A new seismic swarm of volcanic origin began on August 6th, 2019 at 10h39 in the area of ​​the volcano. On August 7th at 13:10, the networks recorded 111 earthquakes with magnitudes less than 1. No earthquake was felt by the population. The events were located at a depth of 2.5 km under the summit of the dome of La Soufrière.
During the month of June 2019, OVSG recorded 486 earthquakes of volcanic origin under and around the dome of La Soufrière, between 100 meters and 2.5 km deep.
The probability of a short-term eruption remains low, but the seismic and fumarolic activity since February 2018 shows that a change of regime has been established on the volcano which remains in a « state of enhanced watch ».

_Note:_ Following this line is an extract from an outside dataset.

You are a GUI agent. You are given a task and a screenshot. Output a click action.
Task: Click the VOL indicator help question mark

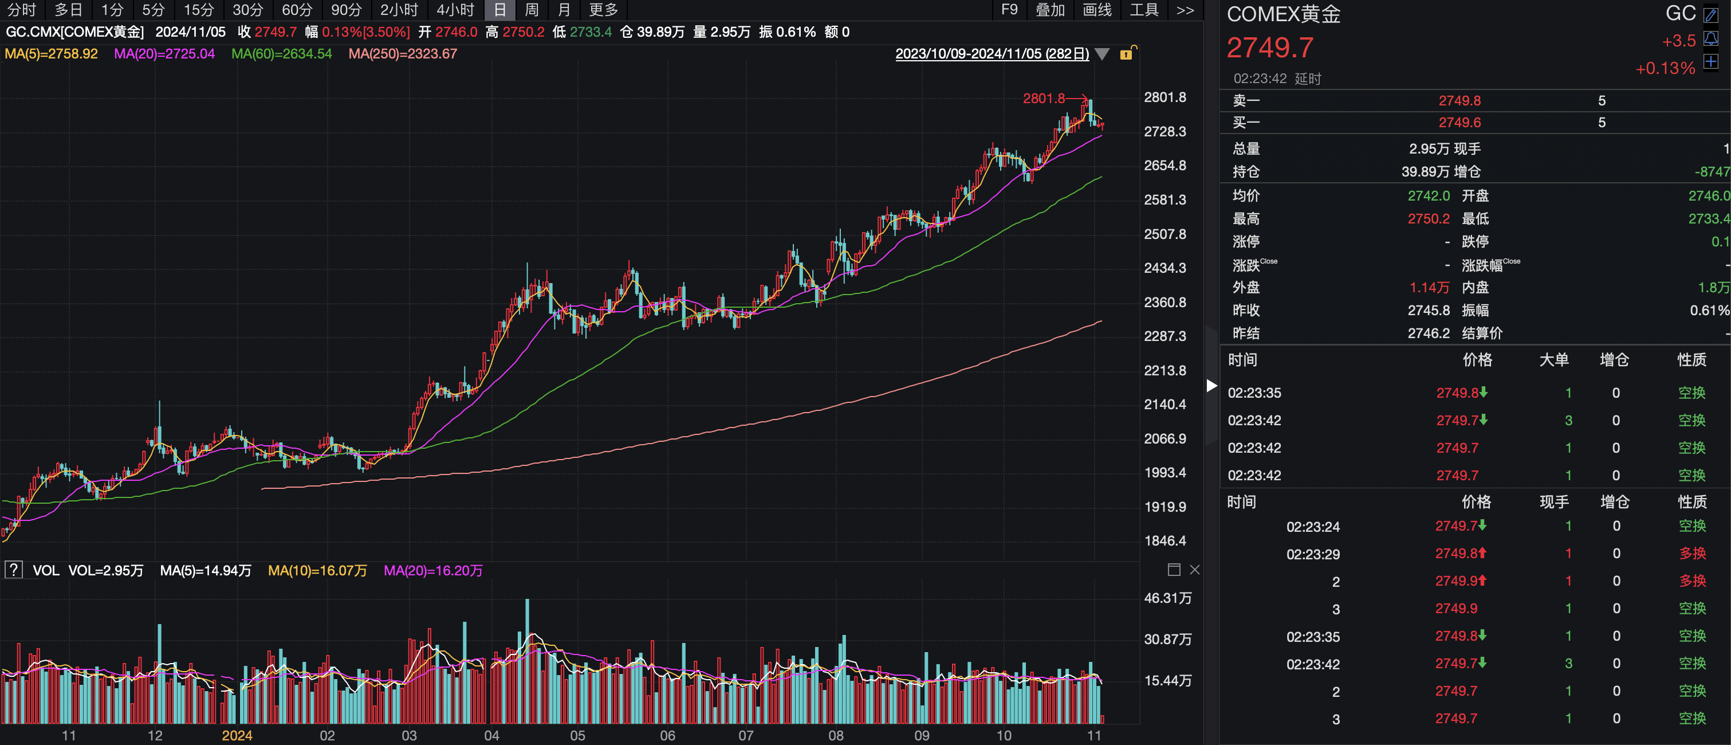pyautogui.click(x=13, y=570)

In addition to seismicity of volcanic origin, OVSG recorded 102 earthquakes of tectonic origin, with a maximum magnitude M 3.3, and epicentres located within a radius of 550 km around Guadeloupe. None of these earthquakes were felt by the population.
Source: OVSG.
Editor’s note: Such variations in volcanic seismicity have been observed in the past. They were due to movements of hydrothermal fluids inside the building. It should not be forgotten that La Soufrière is copiously watered and the infiltration of all this water necessarily leads to turbulence in contact with deep heat sources.